Ok, the video connection from the PC to the TV is *separate* from the audio connection from the PC to the Bose system.

So, for the TV to display the PC video, you need to have the TV set to the correct input (whatever that will be). For the Bose system to play the audio, you will need to have it set to "AUX". So, if the VGA input on your TV is labeled "RGB1" or "RGB" (for example), you would have the TV set to "RGB1" to see the video and have the Bose system set to "AUX" to hear the digital audio.

Peace...


----------



## crossing75 (Jul 11, 2002)

I hate to sound totally stupid, but all I am seeing in the back of the TV is "Componet Video Input" . Could that be it?


----------



## Mr. Newton (Aug 26, 2006)

Your particular model has a pc interface,which means that there is a connection specifically for your computers' vga cable.Then on your tv remote you should have a button that says something like tv video imput,you cycle through that and find the imput you want for your pc.


----------



## tomdkat (May 6, 2006)

crossing75 said:


> I hate to sound totally stupid, but all I am seeing in the back of the TV is "Componet Video Input" . Could that be it?

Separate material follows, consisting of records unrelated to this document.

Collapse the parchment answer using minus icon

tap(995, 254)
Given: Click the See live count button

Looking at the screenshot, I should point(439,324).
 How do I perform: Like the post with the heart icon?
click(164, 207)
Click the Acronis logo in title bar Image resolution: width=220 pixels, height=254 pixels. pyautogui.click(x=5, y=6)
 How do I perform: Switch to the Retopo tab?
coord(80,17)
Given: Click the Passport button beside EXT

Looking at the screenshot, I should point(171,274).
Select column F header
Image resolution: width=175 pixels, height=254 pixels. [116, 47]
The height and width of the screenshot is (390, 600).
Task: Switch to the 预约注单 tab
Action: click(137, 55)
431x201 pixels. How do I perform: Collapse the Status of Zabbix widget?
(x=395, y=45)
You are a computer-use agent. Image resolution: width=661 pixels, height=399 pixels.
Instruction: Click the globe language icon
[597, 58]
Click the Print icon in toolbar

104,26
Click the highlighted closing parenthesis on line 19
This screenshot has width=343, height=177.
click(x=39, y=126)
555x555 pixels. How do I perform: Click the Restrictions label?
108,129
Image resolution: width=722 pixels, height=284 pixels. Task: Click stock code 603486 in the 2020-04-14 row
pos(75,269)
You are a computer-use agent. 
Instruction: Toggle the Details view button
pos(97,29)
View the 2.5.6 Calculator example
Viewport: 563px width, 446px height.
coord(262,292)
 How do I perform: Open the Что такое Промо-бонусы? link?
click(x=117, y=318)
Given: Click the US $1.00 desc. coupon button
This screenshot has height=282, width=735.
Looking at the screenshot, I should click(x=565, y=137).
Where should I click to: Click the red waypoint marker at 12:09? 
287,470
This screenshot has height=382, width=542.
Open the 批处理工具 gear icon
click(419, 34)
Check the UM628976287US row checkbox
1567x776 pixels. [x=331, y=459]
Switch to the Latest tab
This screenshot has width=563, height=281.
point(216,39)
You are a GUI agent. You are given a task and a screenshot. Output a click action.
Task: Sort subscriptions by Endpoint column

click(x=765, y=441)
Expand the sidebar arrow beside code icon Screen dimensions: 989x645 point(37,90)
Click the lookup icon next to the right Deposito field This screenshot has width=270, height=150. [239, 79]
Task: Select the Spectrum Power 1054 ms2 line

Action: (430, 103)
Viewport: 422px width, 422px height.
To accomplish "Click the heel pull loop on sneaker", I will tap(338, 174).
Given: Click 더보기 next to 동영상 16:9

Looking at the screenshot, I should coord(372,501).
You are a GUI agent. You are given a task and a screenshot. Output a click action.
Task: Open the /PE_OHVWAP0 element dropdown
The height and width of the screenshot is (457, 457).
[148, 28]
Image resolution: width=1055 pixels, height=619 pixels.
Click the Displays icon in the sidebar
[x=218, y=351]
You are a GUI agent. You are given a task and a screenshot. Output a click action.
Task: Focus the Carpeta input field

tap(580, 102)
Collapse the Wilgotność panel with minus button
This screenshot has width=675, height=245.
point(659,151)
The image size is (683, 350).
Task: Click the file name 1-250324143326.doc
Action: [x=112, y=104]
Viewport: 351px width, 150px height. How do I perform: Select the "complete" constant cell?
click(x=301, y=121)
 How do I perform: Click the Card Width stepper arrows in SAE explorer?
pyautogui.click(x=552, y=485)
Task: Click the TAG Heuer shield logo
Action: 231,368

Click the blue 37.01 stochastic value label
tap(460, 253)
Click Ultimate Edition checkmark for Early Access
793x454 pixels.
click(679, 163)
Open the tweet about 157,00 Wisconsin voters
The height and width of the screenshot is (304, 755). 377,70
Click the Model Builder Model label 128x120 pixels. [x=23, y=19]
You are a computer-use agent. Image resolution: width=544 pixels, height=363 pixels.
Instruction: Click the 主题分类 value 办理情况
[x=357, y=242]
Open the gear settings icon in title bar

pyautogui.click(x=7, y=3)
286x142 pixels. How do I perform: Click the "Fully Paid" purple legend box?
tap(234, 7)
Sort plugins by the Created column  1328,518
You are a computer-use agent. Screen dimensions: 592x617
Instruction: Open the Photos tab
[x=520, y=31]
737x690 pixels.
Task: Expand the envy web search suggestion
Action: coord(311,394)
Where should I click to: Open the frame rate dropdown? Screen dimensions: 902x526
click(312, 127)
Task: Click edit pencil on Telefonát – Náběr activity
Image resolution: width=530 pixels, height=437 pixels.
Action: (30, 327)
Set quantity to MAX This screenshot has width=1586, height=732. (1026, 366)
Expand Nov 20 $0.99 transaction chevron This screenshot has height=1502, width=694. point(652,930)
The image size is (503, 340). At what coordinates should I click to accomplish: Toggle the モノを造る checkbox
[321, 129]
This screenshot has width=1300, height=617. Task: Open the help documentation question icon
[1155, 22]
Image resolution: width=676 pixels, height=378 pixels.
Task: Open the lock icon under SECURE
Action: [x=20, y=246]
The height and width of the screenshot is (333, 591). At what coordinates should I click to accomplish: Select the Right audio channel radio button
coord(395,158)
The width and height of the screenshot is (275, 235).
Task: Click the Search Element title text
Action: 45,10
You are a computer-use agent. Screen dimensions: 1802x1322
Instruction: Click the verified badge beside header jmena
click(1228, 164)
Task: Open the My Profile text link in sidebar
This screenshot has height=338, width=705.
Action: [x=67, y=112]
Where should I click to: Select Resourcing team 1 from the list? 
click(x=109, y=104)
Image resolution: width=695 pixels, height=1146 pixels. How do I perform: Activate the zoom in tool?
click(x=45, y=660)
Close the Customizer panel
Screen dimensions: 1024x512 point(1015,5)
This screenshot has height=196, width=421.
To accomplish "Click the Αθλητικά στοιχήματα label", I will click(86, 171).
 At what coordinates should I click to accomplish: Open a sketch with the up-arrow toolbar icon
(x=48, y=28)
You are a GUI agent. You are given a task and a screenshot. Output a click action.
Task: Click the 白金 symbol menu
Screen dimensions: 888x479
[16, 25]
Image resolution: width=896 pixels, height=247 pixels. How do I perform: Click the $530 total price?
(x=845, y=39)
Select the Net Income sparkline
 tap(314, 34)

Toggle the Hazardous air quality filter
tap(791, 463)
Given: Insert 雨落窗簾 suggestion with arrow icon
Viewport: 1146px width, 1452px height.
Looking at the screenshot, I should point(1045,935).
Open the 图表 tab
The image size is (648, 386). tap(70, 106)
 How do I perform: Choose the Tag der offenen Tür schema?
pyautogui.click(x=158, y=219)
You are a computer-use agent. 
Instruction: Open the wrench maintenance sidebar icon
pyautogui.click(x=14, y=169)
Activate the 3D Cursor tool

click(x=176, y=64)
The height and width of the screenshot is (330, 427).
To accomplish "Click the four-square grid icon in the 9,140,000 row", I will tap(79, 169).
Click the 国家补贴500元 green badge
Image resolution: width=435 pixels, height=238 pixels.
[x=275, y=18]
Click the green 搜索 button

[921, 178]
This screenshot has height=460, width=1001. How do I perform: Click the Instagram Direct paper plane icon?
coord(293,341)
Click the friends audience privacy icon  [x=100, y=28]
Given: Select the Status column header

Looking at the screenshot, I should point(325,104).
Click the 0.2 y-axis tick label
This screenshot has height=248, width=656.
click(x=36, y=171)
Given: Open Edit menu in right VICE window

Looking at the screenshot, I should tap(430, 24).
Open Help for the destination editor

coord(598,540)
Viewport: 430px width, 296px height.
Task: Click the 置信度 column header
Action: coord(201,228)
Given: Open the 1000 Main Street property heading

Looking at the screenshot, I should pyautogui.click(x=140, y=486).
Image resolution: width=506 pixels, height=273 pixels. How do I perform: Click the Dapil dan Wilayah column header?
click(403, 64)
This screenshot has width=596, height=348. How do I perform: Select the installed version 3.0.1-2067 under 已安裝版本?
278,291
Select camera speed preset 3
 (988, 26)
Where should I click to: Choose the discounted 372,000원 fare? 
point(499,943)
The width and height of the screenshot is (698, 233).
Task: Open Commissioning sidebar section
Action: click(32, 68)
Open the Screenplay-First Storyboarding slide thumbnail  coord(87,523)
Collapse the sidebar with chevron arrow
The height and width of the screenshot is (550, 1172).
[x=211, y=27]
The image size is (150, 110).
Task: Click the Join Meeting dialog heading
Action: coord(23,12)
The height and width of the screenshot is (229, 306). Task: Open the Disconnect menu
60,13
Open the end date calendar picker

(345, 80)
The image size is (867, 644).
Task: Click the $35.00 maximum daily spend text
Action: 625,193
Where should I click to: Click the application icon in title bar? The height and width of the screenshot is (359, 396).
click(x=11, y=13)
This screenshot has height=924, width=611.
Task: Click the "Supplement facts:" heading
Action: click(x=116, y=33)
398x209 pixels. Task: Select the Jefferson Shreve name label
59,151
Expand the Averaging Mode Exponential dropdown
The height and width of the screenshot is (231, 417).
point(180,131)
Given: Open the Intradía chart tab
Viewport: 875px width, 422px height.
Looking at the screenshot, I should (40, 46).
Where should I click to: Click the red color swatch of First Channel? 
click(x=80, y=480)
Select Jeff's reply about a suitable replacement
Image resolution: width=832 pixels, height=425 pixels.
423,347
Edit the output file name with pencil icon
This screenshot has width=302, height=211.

Nope, the VGA connection on the TV will be sort of "trapezoid" in shape and will look like this. Ok, so maybe that's like an upside down trapezoid shape. 

EDIT: If you have it, break out the TV manual and it will tell you where the VGA input is on the TV. 

EDIT #2: Ok, there should be an input on the back of the TV labeled "PC". It is to the right of the "Video 1" input and IS documented in your manual. If you don't have the manual for your TV, you can download a PDF copy here.

Peace...


----------



## crossing75 (Jul 11, 2002)

Now I have a big smile on my face!! I cannot thank you enough for your help and patience with me!


----------



## tomdkat (May 6, 2006)

Does that big smile mean it's working? 

Peace...


----------



## crossing75 (Jul 11, 2002)

Keeping fingers crossed. Cable should be here from Monoprice tomorrow.
I'm hoping it's a go!!


----------



## tomdkat (May 6, 2006)

Ah, that's right the VGA cable hasn't arrived yet. I guess you found the VGA input on the back of the TV. 

Well, keep us posted and make sure you can select the "PC" input on your TV so you'll be able to actually see the video. 

Peace...


----------



## crossing75 (Jul 11, 2002)

Okay guys, the VGA Cable arrived, and the only spot that it fits behind the PC is where the screen is hooked up.
No problem with TV, but no luck with PC
Any ideas?


----------



## tomdkat (May 6, 2006)

Yep, disconnect the monitor from the PC, for now, and connect the VGA cable that will connect to the TV. Then, see if you can watch a movie ok. If you can, then you can get a VGA switch box that you can use to easily switch between the computer monitor and the TV.

Peace...


----------



## crossing75 (Jul 11, 2002)

Thank you very much! Getting their slowly but I hope surely.


----------



## crossing75 (Jul 11, 2002)

Thank you so much for all your help!!
It is up and running. I couldn't be happier! Again thank you so much for staying with me until I got it working.
Marilyn


----------



## tomdkat (May 6, 2006)

Great! 

Peace...


----------



## crossing75 (Jul 11, 2002)

Sorry to be a pest, but I ordered the Manual Switch Box as you said. It just came, and I have no clue on how to hook it up?
If you could just tell me what to purchase to hook it up I would be very grateful.

Marilyn


----------



## tomdkat (May 6, 2006)

Ok, looking at the back of the switch box (if you got the one on Amazon that I linked to), you will see three VGA ports. One is labeled "A" and will correspond to the "A" switch on the front. One is labeled "B" and will correspond to the "B" switch on the front. The last is labeled I/O and that is the one that will be connected to your PC.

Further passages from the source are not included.